- [Task statement]: Recast the material as a JSON list of strings with one string per line, leaving out blank lines. Begin at the line that contains "The height and width of the screenshot is (204, 309)." and continue through the end of the material.

- [Task material]:
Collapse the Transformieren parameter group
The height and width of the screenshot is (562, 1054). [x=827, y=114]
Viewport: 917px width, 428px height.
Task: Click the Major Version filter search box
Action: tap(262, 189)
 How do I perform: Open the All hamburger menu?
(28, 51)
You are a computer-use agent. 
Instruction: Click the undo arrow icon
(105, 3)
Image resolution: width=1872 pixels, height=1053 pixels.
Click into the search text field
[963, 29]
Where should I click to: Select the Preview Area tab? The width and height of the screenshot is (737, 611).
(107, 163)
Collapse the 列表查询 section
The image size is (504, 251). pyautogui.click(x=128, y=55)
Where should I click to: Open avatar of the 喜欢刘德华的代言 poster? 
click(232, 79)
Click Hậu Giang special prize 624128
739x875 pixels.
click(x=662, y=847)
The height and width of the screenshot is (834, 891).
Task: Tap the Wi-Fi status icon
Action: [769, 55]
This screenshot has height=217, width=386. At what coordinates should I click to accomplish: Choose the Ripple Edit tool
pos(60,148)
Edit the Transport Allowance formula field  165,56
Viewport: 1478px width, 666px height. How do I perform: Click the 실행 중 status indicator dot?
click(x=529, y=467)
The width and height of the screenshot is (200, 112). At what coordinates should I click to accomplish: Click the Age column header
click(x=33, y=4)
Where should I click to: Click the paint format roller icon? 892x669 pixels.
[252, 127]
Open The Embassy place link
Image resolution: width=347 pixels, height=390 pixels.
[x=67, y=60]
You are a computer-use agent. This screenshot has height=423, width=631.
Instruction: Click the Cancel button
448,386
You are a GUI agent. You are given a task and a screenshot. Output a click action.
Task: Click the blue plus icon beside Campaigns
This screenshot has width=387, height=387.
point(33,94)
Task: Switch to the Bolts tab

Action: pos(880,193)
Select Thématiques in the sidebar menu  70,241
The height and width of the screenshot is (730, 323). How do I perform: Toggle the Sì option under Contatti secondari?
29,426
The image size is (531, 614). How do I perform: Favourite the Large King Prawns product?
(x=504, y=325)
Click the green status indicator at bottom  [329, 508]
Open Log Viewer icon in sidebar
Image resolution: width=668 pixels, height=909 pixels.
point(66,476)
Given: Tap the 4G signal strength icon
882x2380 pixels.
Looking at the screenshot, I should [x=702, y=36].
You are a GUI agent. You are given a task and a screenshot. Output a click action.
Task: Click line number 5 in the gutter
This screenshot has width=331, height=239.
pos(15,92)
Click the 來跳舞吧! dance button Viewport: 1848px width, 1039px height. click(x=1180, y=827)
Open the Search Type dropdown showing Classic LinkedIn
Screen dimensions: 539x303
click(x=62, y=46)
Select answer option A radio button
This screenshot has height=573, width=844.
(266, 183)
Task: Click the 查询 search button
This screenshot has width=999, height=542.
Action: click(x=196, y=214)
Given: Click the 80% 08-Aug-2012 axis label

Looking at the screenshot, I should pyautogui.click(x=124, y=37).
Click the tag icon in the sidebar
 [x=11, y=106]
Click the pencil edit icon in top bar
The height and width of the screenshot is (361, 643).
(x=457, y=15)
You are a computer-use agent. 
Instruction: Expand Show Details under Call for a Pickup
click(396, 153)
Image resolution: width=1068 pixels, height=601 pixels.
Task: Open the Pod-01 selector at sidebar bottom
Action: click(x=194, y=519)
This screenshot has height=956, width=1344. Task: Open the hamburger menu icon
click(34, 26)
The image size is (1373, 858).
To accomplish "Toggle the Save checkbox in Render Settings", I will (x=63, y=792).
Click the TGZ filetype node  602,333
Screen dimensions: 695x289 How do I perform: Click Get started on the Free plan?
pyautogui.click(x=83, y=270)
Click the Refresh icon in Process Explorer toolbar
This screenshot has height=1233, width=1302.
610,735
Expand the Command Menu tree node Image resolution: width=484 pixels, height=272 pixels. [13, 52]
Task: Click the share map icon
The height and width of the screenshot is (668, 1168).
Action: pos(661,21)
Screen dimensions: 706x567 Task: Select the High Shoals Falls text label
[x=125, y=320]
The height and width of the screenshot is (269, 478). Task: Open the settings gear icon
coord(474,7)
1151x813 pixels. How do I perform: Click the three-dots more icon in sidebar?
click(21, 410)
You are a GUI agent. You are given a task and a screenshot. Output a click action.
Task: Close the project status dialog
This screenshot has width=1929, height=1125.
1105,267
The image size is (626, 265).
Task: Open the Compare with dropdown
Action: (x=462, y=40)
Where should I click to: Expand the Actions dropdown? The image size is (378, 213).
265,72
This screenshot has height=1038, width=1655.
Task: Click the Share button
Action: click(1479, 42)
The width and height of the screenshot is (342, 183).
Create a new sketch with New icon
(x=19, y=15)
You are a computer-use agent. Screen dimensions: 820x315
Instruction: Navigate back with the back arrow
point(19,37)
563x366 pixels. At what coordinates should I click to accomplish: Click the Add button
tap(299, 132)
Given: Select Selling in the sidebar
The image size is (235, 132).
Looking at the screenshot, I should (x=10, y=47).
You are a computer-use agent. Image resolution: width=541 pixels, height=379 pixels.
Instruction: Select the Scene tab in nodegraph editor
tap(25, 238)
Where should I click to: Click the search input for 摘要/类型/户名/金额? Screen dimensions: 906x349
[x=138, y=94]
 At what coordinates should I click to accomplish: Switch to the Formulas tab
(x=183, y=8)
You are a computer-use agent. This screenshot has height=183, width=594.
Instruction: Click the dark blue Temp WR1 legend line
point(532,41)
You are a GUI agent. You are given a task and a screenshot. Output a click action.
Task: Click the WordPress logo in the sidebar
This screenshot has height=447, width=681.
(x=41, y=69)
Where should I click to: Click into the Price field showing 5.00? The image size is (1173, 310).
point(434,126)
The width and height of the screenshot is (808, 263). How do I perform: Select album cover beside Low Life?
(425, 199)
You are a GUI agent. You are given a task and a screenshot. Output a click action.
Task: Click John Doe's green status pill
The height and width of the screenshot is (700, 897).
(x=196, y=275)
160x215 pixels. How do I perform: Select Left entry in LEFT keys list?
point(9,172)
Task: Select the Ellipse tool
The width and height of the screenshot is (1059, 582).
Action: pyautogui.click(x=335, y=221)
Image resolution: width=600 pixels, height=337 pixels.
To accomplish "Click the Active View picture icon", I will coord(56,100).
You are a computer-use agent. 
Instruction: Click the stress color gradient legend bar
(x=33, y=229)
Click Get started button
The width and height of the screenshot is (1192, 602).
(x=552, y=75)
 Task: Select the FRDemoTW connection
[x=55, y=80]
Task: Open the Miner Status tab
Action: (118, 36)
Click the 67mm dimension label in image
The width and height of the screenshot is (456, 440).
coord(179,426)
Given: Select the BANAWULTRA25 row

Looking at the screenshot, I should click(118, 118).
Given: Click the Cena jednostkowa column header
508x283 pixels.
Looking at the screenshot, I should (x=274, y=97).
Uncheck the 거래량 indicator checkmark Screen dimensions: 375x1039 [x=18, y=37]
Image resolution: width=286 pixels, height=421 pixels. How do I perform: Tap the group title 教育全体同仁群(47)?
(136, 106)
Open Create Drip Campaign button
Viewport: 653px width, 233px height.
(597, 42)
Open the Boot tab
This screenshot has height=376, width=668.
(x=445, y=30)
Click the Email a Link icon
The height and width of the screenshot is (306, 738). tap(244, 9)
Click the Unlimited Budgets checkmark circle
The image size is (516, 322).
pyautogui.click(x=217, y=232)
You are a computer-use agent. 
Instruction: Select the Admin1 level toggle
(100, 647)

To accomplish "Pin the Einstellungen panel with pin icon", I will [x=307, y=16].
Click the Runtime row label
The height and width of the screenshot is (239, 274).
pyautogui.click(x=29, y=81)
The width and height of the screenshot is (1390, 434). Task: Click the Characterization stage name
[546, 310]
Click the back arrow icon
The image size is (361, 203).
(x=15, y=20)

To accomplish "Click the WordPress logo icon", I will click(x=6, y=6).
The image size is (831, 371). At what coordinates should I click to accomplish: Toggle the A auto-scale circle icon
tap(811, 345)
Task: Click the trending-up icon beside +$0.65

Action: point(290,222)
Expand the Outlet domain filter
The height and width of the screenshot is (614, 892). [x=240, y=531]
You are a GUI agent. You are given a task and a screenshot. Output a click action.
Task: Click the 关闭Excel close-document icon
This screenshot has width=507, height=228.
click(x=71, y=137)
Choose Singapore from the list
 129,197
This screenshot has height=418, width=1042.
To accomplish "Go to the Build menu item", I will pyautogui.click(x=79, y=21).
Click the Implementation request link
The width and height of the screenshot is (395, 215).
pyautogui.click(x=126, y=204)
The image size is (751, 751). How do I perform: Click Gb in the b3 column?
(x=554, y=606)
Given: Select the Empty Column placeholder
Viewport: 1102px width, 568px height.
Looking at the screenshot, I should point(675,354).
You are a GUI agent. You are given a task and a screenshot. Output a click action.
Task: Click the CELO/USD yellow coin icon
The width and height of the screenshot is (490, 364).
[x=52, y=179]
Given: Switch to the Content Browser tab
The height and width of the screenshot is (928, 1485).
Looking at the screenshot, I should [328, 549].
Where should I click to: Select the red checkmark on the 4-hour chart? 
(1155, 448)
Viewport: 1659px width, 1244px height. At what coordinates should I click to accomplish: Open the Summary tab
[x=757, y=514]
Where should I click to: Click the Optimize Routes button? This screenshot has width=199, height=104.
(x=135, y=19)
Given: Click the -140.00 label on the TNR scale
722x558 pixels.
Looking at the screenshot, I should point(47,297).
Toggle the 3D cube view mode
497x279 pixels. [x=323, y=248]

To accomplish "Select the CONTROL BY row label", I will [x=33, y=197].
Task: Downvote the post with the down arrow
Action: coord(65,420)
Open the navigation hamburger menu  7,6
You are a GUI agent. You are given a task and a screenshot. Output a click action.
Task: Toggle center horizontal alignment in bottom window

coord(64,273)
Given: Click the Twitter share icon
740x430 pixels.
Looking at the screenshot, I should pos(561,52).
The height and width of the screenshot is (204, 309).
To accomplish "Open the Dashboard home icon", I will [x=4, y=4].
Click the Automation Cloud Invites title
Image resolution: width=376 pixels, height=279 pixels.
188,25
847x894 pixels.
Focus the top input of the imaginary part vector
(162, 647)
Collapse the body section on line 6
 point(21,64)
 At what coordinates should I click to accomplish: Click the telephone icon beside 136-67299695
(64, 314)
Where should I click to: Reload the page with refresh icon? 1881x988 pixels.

- [Solved problem]:
[
  "The height and width of the screenshot is (204, 309).",
  "To accomplish \"Open the Dashboard home icon\", I will [x=4, y=4].",
  "Click the Automation Cloud Invites title",
  "Image resolution: width=376 pixels, height=279 pixels.",
  "188,25",
  "847x894 pixels.",
  "Focus the top input of the imaginary part vector",
  "(162, 647)",
  "Collapse the body section on line 6",
  " point(21,64)",
  " At what coordinates should I click to accomplish: Click the telephone icon beside 136-67299695",
  "(64, 314)",
  "Where should I click to: Reload the page with refresh icon? 1881x988 pixels."
]